## [Objective]
Reproduce the following entries line for line without any changes.

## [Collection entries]
* * *

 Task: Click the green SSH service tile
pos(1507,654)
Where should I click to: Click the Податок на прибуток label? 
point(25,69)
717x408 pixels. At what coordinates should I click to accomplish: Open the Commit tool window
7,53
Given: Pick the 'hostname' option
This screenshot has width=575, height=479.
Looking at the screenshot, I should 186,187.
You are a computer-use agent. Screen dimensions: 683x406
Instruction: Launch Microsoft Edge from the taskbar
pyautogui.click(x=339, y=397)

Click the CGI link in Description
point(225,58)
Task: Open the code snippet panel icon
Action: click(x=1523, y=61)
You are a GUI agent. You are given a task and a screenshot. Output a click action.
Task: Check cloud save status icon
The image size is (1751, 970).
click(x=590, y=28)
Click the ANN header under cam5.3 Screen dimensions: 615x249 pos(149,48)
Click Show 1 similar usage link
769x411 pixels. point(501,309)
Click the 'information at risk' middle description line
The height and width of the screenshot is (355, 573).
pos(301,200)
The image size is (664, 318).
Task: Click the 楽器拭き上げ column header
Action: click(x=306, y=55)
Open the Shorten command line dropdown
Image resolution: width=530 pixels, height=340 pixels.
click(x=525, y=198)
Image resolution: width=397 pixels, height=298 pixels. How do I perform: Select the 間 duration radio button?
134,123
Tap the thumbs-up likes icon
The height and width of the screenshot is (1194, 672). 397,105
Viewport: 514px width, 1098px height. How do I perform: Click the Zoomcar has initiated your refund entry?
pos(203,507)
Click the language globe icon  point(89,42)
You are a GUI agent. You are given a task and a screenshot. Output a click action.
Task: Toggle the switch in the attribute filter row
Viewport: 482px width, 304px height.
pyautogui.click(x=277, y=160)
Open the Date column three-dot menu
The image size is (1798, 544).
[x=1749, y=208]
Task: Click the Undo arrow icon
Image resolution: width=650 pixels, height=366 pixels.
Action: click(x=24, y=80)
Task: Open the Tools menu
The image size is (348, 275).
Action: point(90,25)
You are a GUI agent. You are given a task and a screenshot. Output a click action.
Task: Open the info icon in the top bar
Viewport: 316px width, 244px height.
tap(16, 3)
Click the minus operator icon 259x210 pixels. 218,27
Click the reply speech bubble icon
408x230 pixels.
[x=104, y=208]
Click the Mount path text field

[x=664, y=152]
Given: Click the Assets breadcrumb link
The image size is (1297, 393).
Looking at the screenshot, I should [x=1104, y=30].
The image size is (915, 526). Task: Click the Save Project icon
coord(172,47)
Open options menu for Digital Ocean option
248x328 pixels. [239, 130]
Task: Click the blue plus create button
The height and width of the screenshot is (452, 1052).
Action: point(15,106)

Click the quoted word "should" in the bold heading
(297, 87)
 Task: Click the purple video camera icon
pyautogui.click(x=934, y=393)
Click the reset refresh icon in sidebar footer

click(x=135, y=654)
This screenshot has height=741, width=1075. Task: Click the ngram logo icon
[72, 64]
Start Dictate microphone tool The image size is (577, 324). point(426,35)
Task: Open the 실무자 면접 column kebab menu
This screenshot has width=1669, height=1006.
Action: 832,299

* * *

## [Task result]
 Task: Click the green SSH service tile
pos(1507,654)
Where should I click to: Click the Податок на прибуток label? 
point(25,69)
717x408 pixels. At what coordinates should I click to accomplish: Open the Commit tool window
7,53
Given: Pick the 'hostname' option
This screenshot has width=575, height=479.
Looking at the screenshot, I should 186,187.
You are a computer-use agent. Screen dimensions: 683x406
Instruction: Launch Microsoft Edge from the taskbar
pyautogui.click(x=339, y=397)

Click the CGI link in Description
point(225,58)
Task: Open the code snippet panel icon
Action: click(x=1523, y=61)
You are a GUI agent. You are given a task and a screenshot. Output a click action.
Task: Check cloud save status icon
The image size is (1751, 970).
click(x=590, y=28)
Click the ANN header under cam5.3 Screen dimensions: 615x249 pos(149,48)
Click Show 1 similar usage link
769x411 pixels. point(501,309)
Click the 'information at risk' middle description line
The height and width of the screenshot is (355, 573).
pos(301,200)
The image size is (664, 318).
Task: Click the 楽器拭き上げ column header
Action: click(x=306, y=55)
Open the Shorten command line dropdown
Image resolution: width=530 pixels, height=340 pixels.
click(x=525, y=198)
Image resolution: width=397 pixels, height=298 pixels. How do I perform: Select the 間 duration radio button?
134,123
Tap the thumbs-up likes icon
The height and width of the screenshot is (1194, 672). 397,105
Viewport: 514px width, 1098px height. How do I perform: Click the Zoomcar has initiated your refund entry?
pos(203,507)
Click the language globe icon  point(89,42)
You are a GUI agent. You are given a task and a screenshot. Output a click action.
Task: Toggle the switch in the attribute filter row
Viewport: 482px width, 304px height.
pyautogui.click(x=277, y=160)
Open the Date column three-dot menu
The image size is (1798, 544).
[x=1749, y=208]
Task: Click the Undo arrow icon
Image resolution: width=650 pixels, height=366 pixels.
Action: click(x=24, y=80)
Task: Open the Tools menu
The image size is (348, 275).
Action: point(90,25)
You are a GUI agent. You are given a task and a screenshot. Output a click action.
Task: Open the info icon in the top bar
Viewport: 316px width, 244px height.
tap(16, 3)
Click the minus operator icon 259x210 pixels. 218,27
Click the reply speech bubble icon
408x230 pixels.
[x=104, y=208]
Click the Mount path text field

[x=664, y=152]
Given: Click the Assets breadcrumb link
The image size is (1297, 393).
Looking at the screenshot, I should [x=1104, y=30].
The image size is (915, 526). Task: Click the Save Project icon
coord(172,47)
Open options menu for Digital Ocean option
248x328 pixels. [239, 130]
Task: Click the blue plus create button
The height and width of the screenshot is (452, 1052).
Action: point(15,106)

Click the quoted word "should" in the bold heading
(297, 87)
 Task: Click the purple video camera icon
pyautogui.click(x=934, y=393)
Click the reset refresh icon in sidebar footer

click(x=135, y=654)
This screenshot has height=741, width=1075. Task: Click the ngram logo icon
[72, 64]
Start Dictate microphone tool The image size is (577, 324). point(426,35)
Task: Open the 실무자 면접 column kebab menu
This screenshot has width=1669, height=1006.
Action: 832,299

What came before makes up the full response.